Document excerpt
Start of Block

So at each step along the way, you’ve got a bank processing the money I’m trying to get to you and probably charging a fee for it. I do business in Canada. I’m connected to a couple of companies there. Anytime they try to transfer money to me or vice versa, I get these whopping fees, $200 transfers and $30 fee. That’s intermediation.

With a blockchain, I could just transfer it directly to you in Canada. And there would not be any cost. That is a potential for this technology. That’s what I mean by intermediation.

Banks make tons of money off of payments. The clearing houses make tons of money off of clearing and settling securities and derivatives, futures, options, et cetera. And they are threatened by this.

Lizzie: And that must stick with you, given everything that you oversaw when you were at the FDIC.

Sheila: Oh, absolutely. And because of this intermediate system, you need these large dominant institutions that have a reach into Europe and Canada and South America, et cetera, that have the capacity to take millions of payments and process them.

So that’s one of the reasons you need these very large institutions. But maybe we don’t need them. That’s what cryptocurrency is all about.

Lizzie: How did you first get interested in cryptocurrency?

Taking friction out of the financial system

Sheila: I was approached to be on the board of a company called Paxos some time ago. And they had a vision, and still do, to try to get a lot of the frictions that I was mentioning earlier out of the system. Not just in terms of intermediating payments, which is really important at the grassroots level, at the working family level, but also at a macro-system stability level—getting all these frictions, this intermediation and centralized intermediation, out of this system.

End of Block

Supplied information
Start of Block

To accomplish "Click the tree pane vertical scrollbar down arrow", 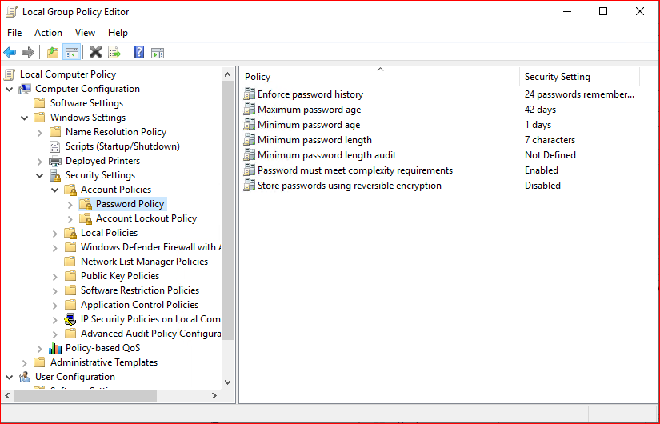I will (x=227, y=382).
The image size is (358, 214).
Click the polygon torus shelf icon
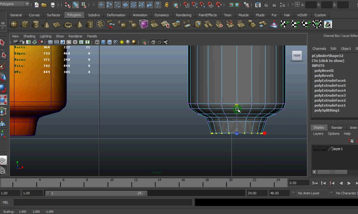coord(68,25)
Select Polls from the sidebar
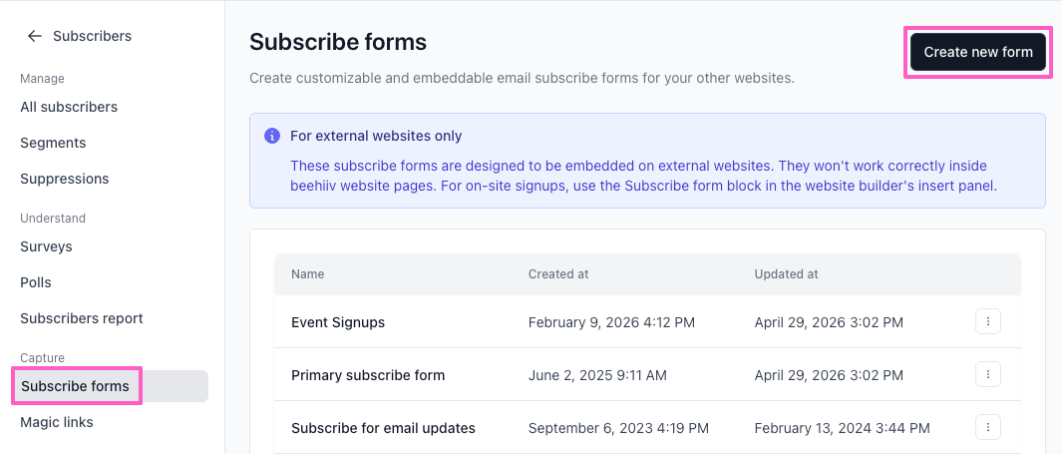This screenshot has height=454, width=1062. point(36,282)
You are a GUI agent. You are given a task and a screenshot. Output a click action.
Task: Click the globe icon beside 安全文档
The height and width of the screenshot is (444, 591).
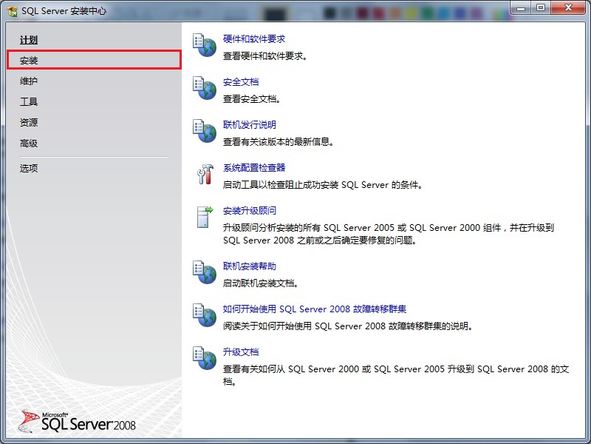pyautogui.click(x=203, y=87)
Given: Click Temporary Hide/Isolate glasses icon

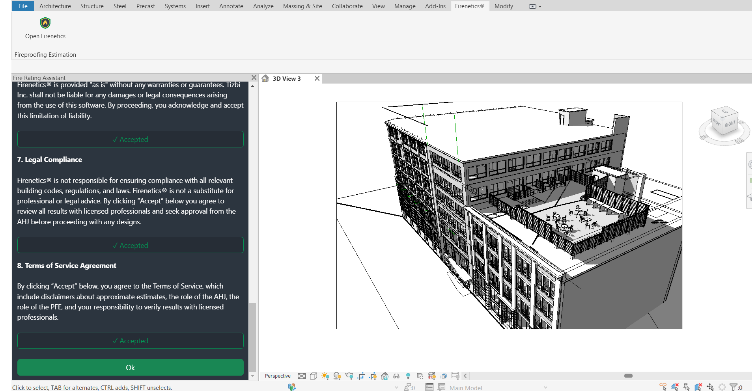Looking at the screenshot, I should click(x=396, y=376).
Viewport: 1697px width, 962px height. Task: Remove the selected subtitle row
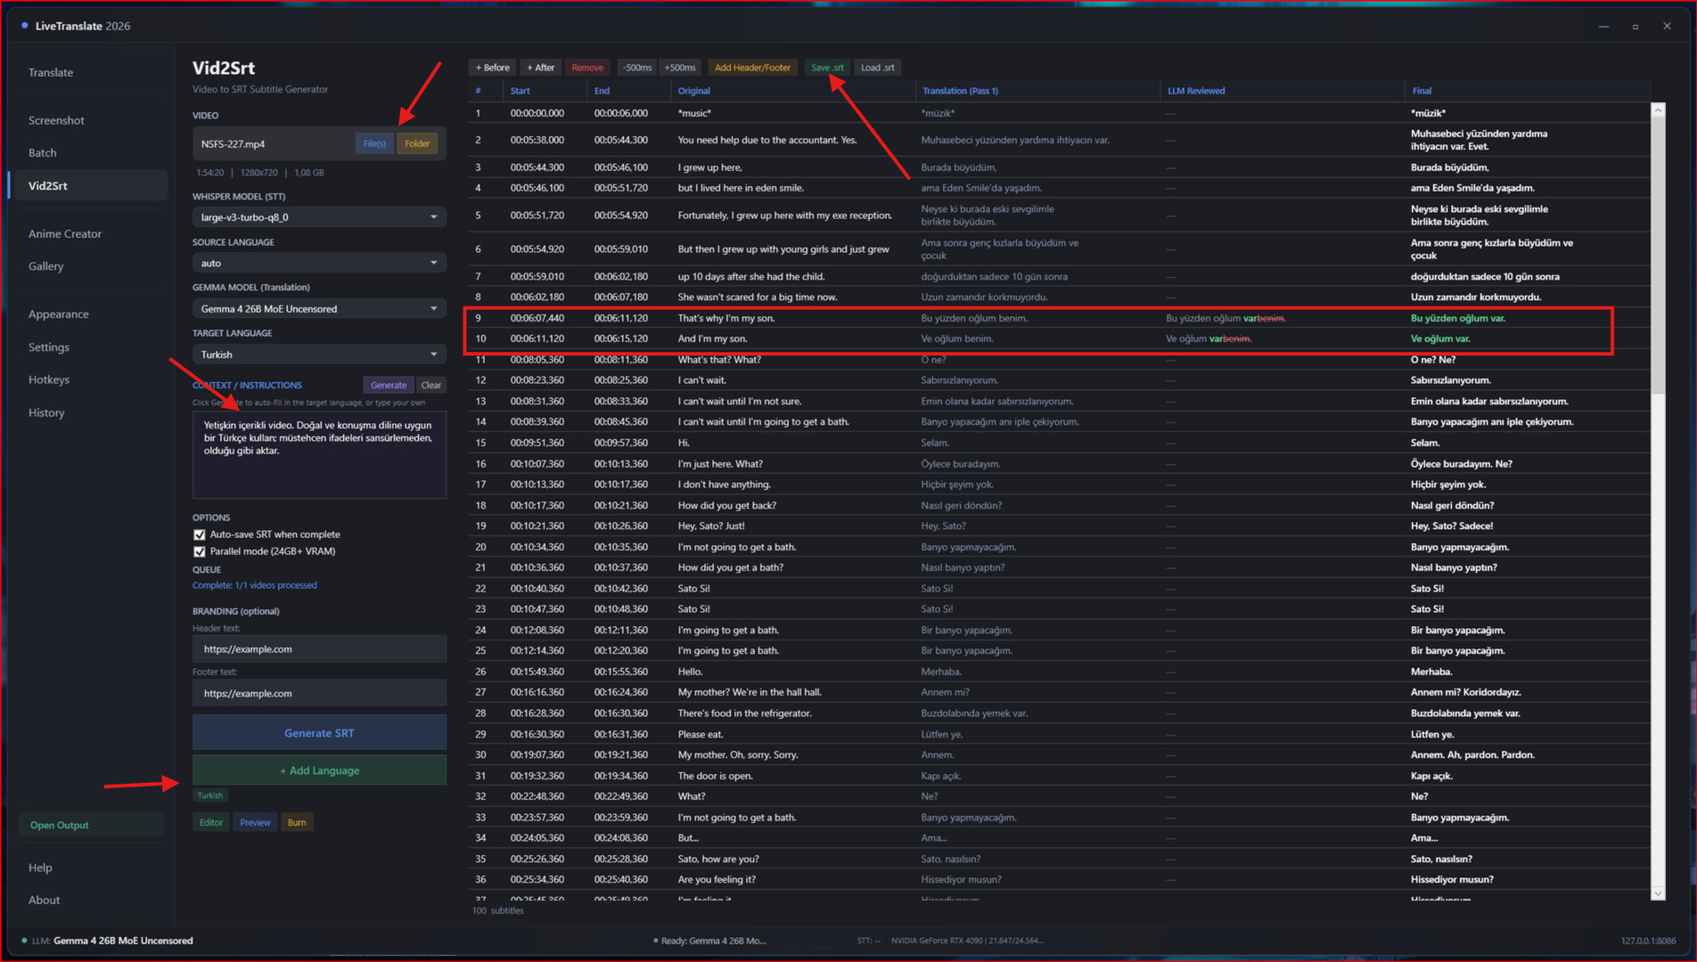tap(586, 68)

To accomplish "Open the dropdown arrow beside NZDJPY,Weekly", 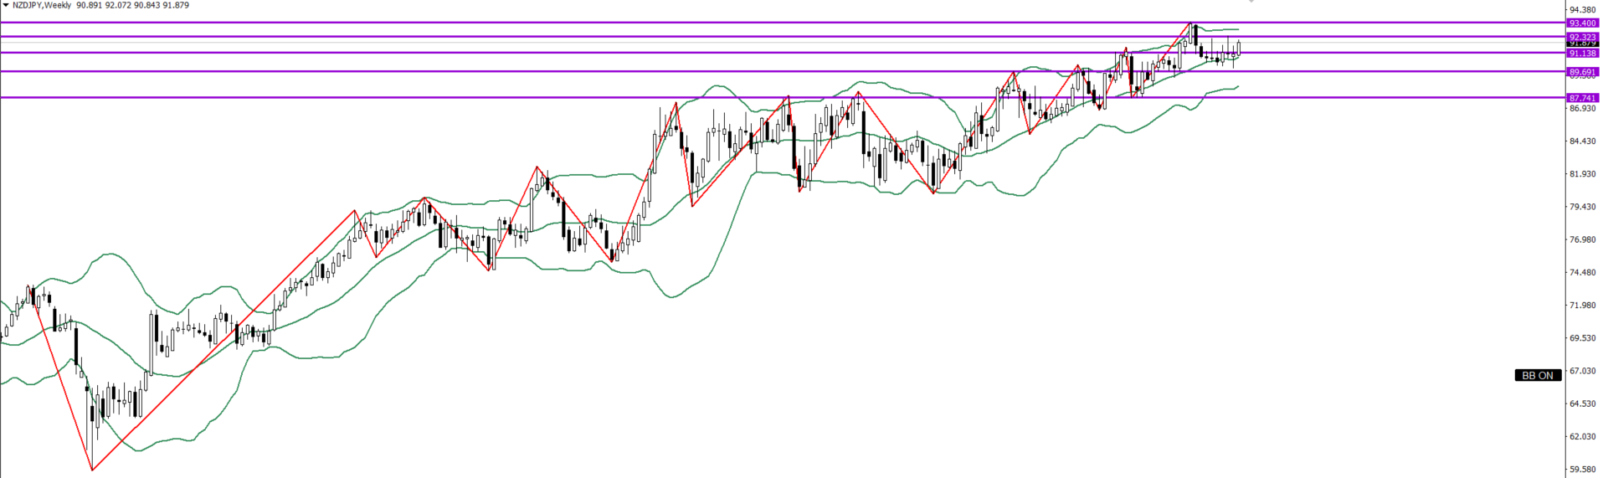I will pos(5,6).
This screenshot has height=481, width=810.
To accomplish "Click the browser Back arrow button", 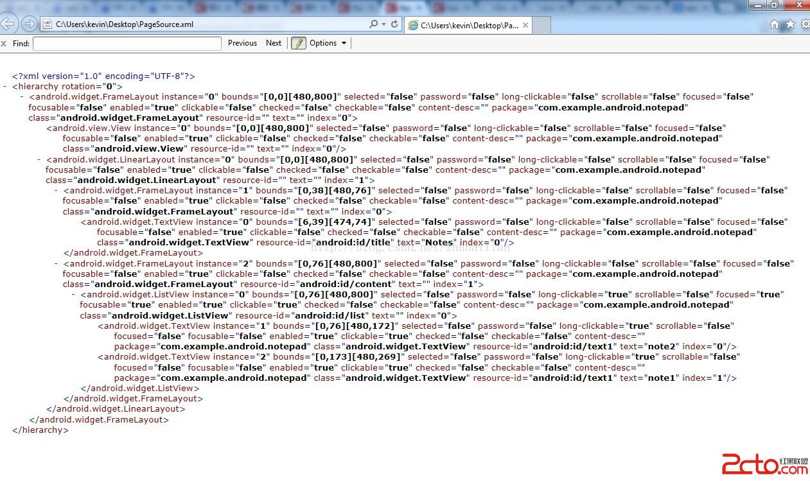I will pyautogui.click(x=7, y=24).
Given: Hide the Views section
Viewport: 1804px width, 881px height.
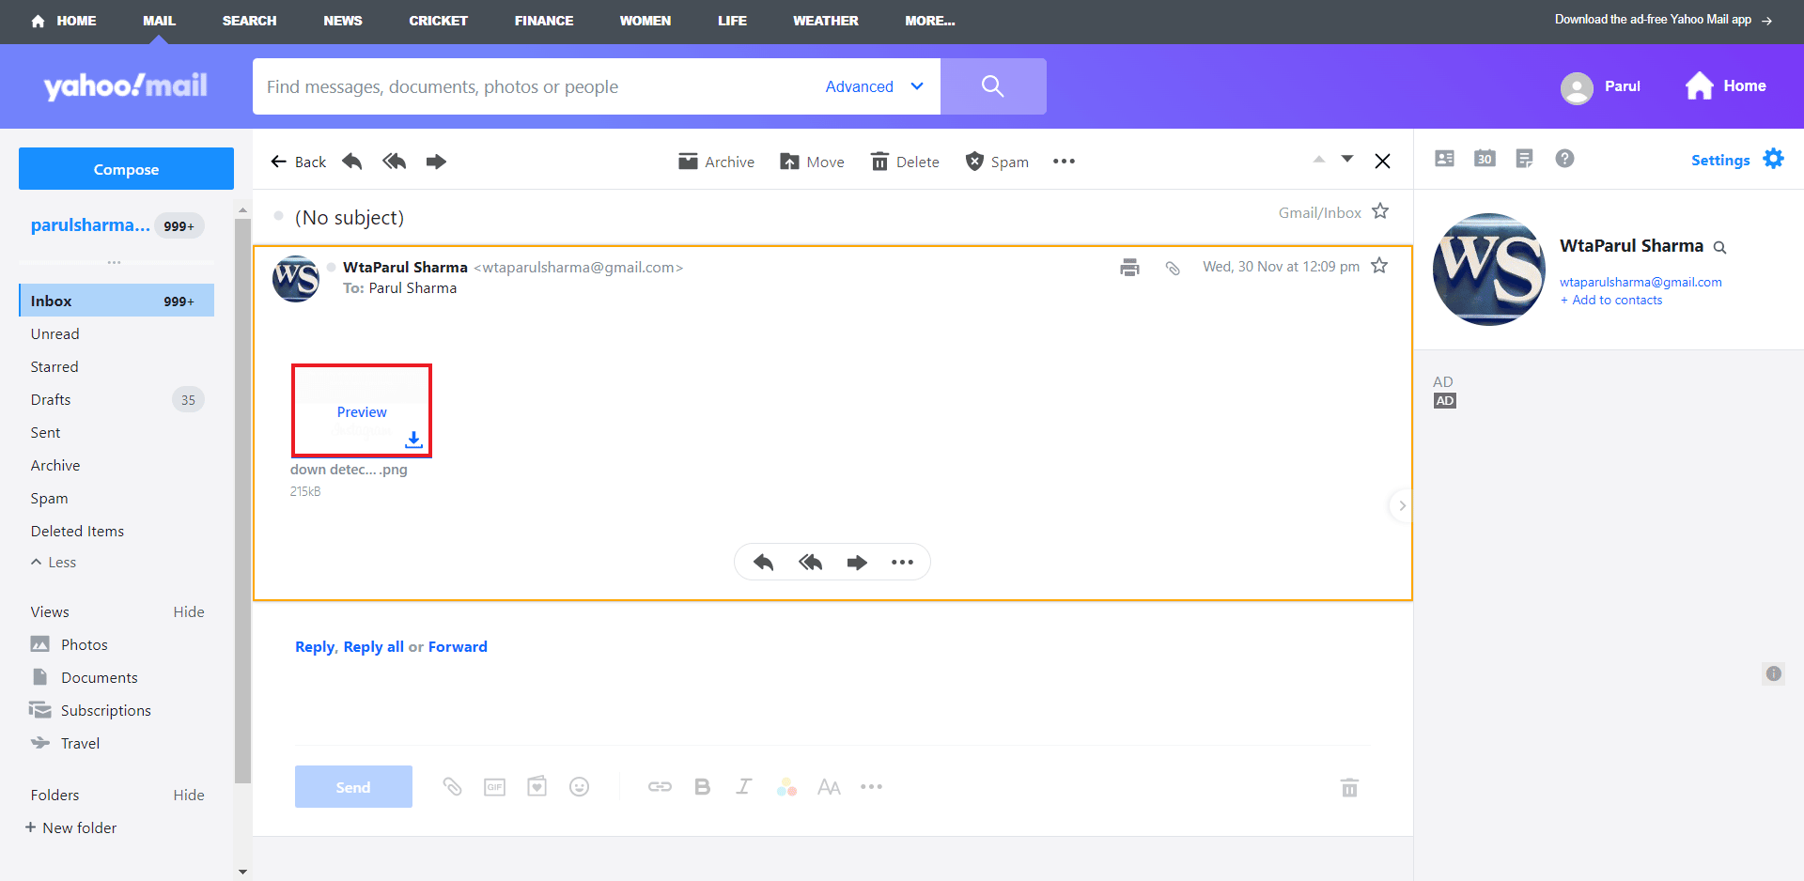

End of Block

Work request
How would you put this sentence from the cryptocurrency interview into Spanish: "Banks make tons of money off of payments." You can leave the listing aside; nothing here draws on it.

Response for this exercise
Los bancos ganan montones de dinero con los pagos.